Documentation
¶
Overview ¶
Package docsearch provides semantic search over design documentation. It implements a two-stage pipeline: SimHash shortlist → lazy embedding → cosine similarity.
Index ¶
Constants ¶
This section is empty.
Variables ¶
This section is empty.
Functions ¶
func Search ¶
func Search(ctx context.Context, opts SearchOptions) ([]SearchResult, SearchStats, error)
Search executes a documentation search with the given options. Returns results sorted by score (descending) and search statistics.
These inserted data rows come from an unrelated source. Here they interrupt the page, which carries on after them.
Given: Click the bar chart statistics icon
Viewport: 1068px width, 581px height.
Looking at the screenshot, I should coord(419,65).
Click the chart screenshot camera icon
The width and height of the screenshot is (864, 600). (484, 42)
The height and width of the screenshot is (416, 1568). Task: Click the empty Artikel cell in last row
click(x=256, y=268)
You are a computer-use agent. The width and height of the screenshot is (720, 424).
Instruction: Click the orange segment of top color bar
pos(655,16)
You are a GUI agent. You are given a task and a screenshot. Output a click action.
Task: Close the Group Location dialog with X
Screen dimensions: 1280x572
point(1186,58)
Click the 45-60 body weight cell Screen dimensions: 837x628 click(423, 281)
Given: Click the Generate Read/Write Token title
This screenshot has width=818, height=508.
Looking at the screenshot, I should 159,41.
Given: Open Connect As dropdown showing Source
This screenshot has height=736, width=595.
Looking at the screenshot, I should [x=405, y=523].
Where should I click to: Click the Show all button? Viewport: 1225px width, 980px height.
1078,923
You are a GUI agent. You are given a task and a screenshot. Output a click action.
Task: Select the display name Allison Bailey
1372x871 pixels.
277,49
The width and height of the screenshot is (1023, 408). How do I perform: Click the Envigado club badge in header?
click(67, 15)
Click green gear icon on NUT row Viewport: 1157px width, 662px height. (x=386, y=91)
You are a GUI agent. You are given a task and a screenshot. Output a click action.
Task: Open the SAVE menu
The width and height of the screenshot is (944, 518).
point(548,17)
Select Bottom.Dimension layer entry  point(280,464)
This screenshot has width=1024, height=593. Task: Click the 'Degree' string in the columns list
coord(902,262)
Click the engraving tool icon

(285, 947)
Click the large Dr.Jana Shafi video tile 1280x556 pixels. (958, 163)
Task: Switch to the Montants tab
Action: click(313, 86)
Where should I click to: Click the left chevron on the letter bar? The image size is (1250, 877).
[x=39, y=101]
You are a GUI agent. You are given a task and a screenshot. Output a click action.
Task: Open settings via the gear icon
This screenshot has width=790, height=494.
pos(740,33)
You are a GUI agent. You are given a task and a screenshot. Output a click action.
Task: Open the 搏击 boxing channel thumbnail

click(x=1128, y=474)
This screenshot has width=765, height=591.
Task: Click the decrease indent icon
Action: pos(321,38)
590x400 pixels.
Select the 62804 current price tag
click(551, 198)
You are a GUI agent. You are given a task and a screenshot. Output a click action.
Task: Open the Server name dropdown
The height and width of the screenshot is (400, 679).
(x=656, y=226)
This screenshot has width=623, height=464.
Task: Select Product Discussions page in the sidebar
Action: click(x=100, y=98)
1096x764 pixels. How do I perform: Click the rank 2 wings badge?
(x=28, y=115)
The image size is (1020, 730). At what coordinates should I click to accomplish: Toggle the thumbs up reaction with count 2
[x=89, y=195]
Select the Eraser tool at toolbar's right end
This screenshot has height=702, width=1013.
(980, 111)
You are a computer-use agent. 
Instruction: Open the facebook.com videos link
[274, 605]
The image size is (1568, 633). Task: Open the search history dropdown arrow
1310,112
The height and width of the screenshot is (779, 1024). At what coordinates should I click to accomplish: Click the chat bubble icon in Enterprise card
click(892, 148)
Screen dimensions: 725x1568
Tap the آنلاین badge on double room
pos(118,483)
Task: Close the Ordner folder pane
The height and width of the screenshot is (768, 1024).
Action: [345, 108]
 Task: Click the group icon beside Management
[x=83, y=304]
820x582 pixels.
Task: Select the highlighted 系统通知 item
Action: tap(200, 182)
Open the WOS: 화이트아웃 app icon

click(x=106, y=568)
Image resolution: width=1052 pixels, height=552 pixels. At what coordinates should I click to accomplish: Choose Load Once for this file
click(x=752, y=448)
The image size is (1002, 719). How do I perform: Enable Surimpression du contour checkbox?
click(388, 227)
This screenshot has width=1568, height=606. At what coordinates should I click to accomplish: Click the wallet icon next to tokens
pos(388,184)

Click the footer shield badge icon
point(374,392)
The context controls the overall timeout for neural search — if it expires, partial results are returned gracefully (fallback to SimHash).
Types ¶
type CacheInfo ¶
type CacheInfo struct {
CorpusPath string
CacheFile string
Model string
EntryCount int
CacheSize int64
LastUpdated time.Time
OrphanedCount int
}
CacheInfo contains cache statistics
func GetCacheInfo ¶
GetCacheInfo returns cache statistics for a corpus
type CachedEmbedding ¶
type CachedEmbedding struct {
Path string `json:"path"`
Embedding []float32 `json:"embedding"`
Model string `json:"model"`
ContentHash string `json:"content_hash"` // SHA256 of content for staleness detection
UpdatedAt time.Time `json:"updated_at"`
}
CachedEmbedding stores an embedding with metadata
type CleanupResult ¶
CleanupResult contains cleanup operation results
func CleanupCache ¶
func CleanupCache(corpusPath string) (*CleanupResult, error)
CleanupCache removes orphaned entries from the cache
type DocFrame ¶
type DocFrame struct {
Path string // Full path to document
Title string // Document title
Content string // Full text content
SimHash uint64 // 64-bit SimHash of content
Embedding []float64 // Neural embedding (lazy computed)
EmbeddingModel string // Model used for embedding
EmbeddingUpdatedAt time.Time // When embedding was computed
}
DocFrame represents a document with its metadata and optional embedding
type EmbeddingCache ¶
type EmbeddingCache struct {
// contains filtered or unexported fields
}
EmbeddingCache stores document embeddings with model versioning
func NewEmbeddingCache ¶
func NewEmbeddingCache(model, corpus string) *EmbeddingCache
NewEmbeddingCache creates a new embedding cache for a specific corpus
type EmbeddingCacheFile ¶
type EmbeddingCacheFile struct {
Model string `json:"model"`
Entries map[string]*CachedEmbedding `json:"entries"`
}
EmbeddingCacheFile is the JSON structure for persisting the cache
type SearchOptions ¶
type SearchOptions struct {
Query string // Search query text
DocsPath string // Path to document corpus directory
ExtraPaths []string // Additional corpus directories to search (e.g., changelogs/)
Subdir string // Filter by subdirectory pattern (e.g., "planned", "guides")
Neural bool // Use neural embeddings (requires Ollama)
NeuralCandidates int // Max candidates for neural search
Limit int // Max results to return
JSON bool // Output as JSON
Rebuild bool // Force rebuild of all embeddings (ignore cache)
}
SearchOptions configures a documentation search
type SearchResult ¶
type SearchResult struct {
Path string // Full path to document
Title string // Document title (from # heading)
Score float64 // Similarity score (0-1)
}
SearchResult represents a single search match
type SearchStats ¶
type SearchStats struct {
TotalDocs int // Total docs in corpus
SimHashCandidates int // Candidates from SimHash shortlist
EmbeddingsComputed int // New embeddings computed this search
EmbeddingsReused int // Cached embeddings reused
EmbeddingModel string // Model used for embeddings
SearchTimeMs int64 // Total search time in milliseconds
}
SearchStats provides search performance metrics
type WarmupResult ¶
type WarmupResult struct {
TotalDocs int
AlreadyCached int
NewlyEmbedded int
Failed int
Model string
}
WarmupResult contains statistics from a cache warmup operation.
func WarmupCache ¶
WarmupCache pre-computes embeddings for all docs in a corpus, populating the cache. This prevents cold-cache hangs during interactive neural search. The context controls the overall timeout — warmup stops gracefully if it expires. If quiet is true, progress is not printed to stderr.